What is expected —
Transcribe the data below verbatim from the line with "Task: Expand your account's Plan dropdown" to the line with "You are a computer-use agent. Viewport: 725px". Include both of those lines.

Dataset —
*-*-*

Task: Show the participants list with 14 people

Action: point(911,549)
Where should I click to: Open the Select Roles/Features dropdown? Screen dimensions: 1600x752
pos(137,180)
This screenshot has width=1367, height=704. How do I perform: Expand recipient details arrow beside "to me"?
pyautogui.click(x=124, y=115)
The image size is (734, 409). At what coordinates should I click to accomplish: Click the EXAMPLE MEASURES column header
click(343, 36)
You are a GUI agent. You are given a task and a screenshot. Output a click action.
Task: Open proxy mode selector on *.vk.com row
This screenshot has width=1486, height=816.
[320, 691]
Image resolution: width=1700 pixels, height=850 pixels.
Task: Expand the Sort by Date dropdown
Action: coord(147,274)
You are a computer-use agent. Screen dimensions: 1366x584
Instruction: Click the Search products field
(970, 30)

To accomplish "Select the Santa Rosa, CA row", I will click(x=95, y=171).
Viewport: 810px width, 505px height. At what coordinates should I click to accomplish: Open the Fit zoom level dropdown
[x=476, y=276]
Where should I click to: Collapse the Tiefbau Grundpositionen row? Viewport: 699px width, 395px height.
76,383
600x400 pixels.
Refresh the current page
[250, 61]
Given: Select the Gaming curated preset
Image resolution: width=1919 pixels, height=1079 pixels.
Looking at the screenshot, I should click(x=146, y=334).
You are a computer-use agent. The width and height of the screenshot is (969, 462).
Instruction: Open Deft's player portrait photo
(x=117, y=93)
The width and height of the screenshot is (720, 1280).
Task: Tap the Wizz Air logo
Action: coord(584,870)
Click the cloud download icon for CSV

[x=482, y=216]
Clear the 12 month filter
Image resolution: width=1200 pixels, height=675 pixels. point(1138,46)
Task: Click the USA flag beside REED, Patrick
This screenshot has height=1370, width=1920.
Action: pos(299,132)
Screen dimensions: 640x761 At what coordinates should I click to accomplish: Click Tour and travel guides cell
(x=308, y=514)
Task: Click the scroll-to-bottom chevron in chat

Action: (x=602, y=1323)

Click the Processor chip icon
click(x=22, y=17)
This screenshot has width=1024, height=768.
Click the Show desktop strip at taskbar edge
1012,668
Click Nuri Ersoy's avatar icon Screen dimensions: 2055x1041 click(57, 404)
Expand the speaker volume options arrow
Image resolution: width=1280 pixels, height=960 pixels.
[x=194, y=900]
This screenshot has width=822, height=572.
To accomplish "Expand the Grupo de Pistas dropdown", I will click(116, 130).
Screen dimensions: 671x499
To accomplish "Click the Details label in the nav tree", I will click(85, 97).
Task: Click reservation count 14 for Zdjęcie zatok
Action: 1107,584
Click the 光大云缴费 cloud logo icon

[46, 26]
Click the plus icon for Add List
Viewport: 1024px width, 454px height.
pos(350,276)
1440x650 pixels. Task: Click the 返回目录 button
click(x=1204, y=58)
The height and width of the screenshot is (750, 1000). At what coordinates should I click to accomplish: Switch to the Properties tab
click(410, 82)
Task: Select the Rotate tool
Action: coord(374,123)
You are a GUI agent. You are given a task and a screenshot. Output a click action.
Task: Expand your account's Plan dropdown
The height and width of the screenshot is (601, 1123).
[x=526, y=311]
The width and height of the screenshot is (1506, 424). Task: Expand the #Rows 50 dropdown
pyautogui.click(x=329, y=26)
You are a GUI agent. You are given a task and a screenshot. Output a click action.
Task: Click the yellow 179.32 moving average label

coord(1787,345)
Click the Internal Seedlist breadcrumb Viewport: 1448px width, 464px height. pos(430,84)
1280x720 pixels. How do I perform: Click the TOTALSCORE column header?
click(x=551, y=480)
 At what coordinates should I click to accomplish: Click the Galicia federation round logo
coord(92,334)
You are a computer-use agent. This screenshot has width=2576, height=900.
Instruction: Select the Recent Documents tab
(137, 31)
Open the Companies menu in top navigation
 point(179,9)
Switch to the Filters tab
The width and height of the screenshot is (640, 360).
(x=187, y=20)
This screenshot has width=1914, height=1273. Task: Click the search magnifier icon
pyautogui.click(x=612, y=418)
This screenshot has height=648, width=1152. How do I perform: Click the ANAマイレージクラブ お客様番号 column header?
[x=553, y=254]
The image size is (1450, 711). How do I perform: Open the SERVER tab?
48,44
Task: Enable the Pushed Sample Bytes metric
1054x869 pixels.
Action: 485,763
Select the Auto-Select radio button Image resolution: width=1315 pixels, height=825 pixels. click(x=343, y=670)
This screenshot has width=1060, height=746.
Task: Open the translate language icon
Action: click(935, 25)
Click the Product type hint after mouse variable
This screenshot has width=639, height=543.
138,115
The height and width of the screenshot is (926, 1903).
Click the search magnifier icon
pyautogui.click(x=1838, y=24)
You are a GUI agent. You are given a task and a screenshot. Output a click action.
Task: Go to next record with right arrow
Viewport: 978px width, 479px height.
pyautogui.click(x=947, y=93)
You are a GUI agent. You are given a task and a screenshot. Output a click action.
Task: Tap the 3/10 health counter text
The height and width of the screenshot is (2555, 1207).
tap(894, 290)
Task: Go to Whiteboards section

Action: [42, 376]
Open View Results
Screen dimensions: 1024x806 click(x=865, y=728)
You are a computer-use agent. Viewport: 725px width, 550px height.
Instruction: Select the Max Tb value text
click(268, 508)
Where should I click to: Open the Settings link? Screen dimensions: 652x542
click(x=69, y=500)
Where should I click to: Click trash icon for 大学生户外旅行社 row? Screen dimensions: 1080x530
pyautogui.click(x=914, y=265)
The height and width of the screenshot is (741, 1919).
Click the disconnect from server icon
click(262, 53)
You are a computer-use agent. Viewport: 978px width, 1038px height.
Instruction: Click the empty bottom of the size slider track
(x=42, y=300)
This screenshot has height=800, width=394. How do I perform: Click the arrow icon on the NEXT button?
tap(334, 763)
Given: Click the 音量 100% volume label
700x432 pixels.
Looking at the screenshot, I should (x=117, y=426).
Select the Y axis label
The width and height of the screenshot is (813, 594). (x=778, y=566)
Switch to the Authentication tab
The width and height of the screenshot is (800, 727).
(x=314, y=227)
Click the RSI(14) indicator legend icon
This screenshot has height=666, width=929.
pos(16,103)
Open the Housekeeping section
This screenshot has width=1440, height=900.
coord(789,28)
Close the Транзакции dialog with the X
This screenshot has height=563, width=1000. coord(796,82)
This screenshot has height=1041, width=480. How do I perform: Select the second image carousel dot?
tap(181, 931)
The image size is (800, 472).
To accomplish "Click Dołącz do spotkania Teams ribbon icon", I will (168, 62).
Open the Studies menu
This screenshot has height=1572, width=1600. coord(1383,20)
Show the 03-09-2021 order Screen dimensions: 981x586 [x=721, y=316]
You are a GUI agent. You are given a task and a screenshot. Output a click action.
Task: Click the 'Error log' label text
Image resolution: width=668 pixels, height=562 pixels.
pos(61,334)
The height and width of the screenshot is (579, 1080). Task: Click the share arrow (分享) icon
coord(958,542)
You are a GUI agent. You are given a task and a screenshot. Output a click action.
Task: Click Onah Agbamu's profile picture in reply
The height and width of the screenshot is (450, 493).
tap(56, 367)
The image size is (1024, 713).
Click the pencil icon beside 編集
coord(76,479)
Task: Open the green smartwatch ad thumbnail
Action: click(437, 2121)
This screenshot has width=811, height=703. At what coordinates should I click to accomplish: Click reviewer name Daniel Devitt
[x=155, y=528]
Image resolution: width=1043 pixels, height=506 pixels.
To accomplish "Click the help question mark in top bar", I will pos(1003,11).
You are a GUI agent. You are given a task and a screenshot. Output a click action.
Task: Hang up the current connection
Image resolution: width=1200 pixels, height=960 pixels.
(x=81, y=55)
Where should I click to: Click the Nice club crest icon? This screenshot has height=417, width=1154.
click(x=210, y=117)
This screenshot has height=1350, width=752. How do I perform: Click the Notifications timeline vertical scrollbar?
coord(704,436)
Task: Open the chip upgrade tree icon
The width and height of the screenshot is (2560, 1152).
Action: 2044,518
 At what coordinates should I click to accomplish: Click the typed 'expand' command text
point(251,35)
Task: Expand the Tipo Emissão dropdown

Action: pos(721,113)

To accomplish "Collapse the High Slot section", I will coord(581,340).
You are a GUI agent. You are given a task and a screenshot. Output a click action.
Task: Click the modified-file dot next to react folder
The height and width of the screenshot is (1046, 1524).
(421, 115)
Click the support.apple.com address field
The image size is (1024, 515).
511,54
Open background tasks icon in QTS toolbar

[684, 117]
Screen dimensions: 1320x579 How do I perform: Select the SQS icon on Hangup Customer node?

*-*-*

Solution to the problem —
Task: Expand your account's Plan dropdown
The height and width of the screenshot is (601, 1123).
[x=526, y=311]
The width and height of the screenshot is (1506, 424). Task: Expand the #Rows 50 dropdown
pyautogui.click(x=329, y=26)
You are a GUI agent. You are given a task and a screenshot. Output a click action.
Task: Click the yellow 179.32 moving average label

coord(1787,345)
Click the Internal Seedlist breadcrumb Viewport: 1448px width, 464px height. pos(430,84)
1280x720 pixels. How do I perform: Click the TOTALSCORE column header?
click(x=551, y=480)
 At what coordinates should I click to accomplish: Click the Galicia federation round logo
coord(92,334)
You are a computer-use agent. This screenshot has width=2576, height=900.
Instruction: Select the Recent Documents tab
(137, 31)
Open the Companies menu in top navigation
 point(179,9)
Switch to the Filters tab
The width and height of the screenshot is (640, 360).
(x=187, y=20)
This screenshot has width=1914, height=1273. Task: Click the search magnifier icon
pyautogui.click(x=612, y=418)
This screenshot has height=648, width=1152. How do I perform: Click the ANAマイレージクラブ お客様番号 column header?
[x=553, y=254]
The image size is (1450, 711). How do I perform: Open the SERVER tab?
48,44
Task: Enable the Pushed Sample Bytes metric
1054x869 pixels.
Action: 485,763
Select the Auto-Select radio button Image resolution: width=1315 pixels, height=825 pixels. click(x=343, y=670)
This screenshot has width=1060, height=746.
Task: Open the translate language icon
Action: click(935, 25)
Click the Product type hint after mouse variable
This screenshot has width=639, height=543.
138,115
The height and width of the screenshot is (926, 1903).
Click the search magnifier icon
pyautogui.click(x=1838, y=24)
You are a GUI agent. You are given a task and a screenshot. Output a click action.
Task: Go to next record with right arrow
Viewport: 978px width, 479px height.
pyautogui.click(x=947, y=93)
You are a GUI agent. You are given a task and a screenshot. Output a click action.
Task: Tap the 3/10 health counter text
The height and width of the screenshot is (2555, 1207).
tap(894, 290)
Task: Go to Whiteboards section

Action: [42, 376]
Open View Results
Screen dimensions: 1024x806 click(x=865, y=728)
You are a computer-use agent. Viewport: 725px width, 550px height.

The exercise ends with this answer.